With an enthusiastic crowd inside Weldall Manufacturing., Inc. in Waukesha, and a crowd of protesters across the street, Governor Scott Walker and his running mate Lt. Gov. Rebecca Kleefisch formally announced Sunday they were running for re-election.

“I’m pleased, I’m thrilled on behalf of our outstanding Lieutenant Governor Rebecca Kleefisch and I to announce today that Rebecca and I are asking for four more years to serve as your governor and lieutenant governor,” Walker said, before a chant of four more years began.

The theme of the campaign is that, despite the successes of the last seven years, there is still work to be done to move Wisconsin forward.

“Today there are more people working than ever before, property and income taxes will be lower in 2018 than they were in 2010, and we’re making historic investments in our classrooms,” Walker said.  “We’ve come a long way together in the fight for hard-working families, but there’s more to be done and I’m ready to keep moving Wisconsin forward with more bold reform.”

> DATA SHOWN:
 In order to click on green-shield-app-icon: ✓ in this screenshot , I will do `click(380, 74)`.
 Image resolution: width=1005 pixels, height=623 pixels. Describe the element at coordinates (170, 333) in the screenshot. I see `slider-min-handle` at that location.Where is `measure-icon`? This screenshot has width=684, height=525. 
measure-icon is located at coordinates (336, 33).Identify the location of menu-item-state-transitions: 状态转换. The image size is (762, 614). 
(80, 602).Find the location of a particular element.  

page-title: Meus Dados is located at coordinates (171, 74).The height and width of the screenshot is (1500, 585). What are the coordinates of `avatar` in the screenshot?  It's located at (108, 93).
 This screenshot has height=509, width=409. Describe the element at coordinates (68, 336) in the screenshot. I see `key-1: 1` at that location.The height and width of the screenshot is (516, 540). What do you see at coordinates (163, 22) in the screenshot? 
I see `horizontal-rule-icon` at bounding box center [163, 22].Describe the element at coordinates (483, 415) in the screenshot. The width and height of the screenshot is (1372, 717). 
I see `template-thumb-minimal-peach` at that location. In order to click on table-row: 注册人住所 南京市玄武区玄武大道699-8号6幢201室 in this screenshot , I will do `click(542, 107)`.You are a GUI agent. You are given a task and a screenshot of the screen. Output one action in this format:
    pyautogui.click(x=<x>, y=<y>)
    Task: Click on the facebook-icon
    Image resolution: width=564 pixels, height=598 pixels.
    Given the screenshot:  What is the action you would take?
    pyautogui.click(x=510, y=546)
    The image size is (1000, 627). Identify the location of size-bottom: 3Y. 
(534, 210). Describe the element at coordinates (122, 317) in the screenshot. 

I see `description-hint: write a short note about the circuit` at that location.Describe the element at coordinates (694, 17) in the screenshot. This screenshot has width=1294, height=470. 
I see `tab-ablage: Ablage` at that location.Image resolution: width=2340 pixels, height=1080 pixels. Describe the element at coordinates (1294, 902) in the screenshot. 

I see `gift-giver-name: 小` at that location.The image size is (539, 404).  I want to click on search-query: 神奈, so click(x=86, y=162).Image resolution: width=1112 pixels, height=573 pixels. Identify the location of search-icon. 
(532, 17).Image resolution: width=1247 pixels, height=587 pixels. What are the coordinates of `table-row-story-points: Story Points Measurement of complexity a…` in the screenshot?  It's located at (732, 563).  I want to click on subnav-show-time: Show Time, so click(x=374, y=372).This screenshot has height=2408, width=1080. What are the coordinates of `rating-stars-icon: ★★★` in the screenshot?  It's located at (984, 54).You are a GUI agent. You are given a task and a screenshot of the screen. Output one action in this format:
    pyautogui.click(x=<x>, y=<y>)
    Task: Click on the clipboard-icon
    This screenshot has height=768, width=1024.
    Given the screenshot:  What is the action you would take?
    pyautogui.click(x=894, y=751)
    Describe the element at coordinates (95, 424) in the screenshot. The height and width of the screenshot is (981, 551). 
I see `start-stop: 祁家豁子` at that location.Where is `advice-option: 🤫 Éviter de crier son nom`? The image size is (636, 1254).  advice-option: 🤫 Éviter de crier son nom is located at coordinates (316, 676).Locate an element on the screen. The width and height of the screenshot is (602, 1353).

> REQUIRED WORK:
In the article about the re-election announcement, rewrite the passage from "With an enthusiastic" up to and including "move Wisconsin forward.", replacing "protesters" with "demonstrators".

> SOLUTION TO THE EXERCISE:
With an enthusiastic crowd inside Weldall Manufacturing., Inc. in Waukesha, and a crowd of demonstrators across the street, Governor Scott Walker and his running mate Lt. Gov. Rebecca Kleefisch formally announced Sunday they were running for re-election.

“I’m pleased, I’m thrilled on behalf of our outstanding Lieutenant Governor Rebecca Kleefisch and I to announce today that Rebecca and I are asking for four more years to serve as your governor and lieutenant governor,” Walker said, before a chant of four more years began.

The theme of the campaign is that, despite the successes of the last seven years, there is still work to be done to move Wisconsin forward.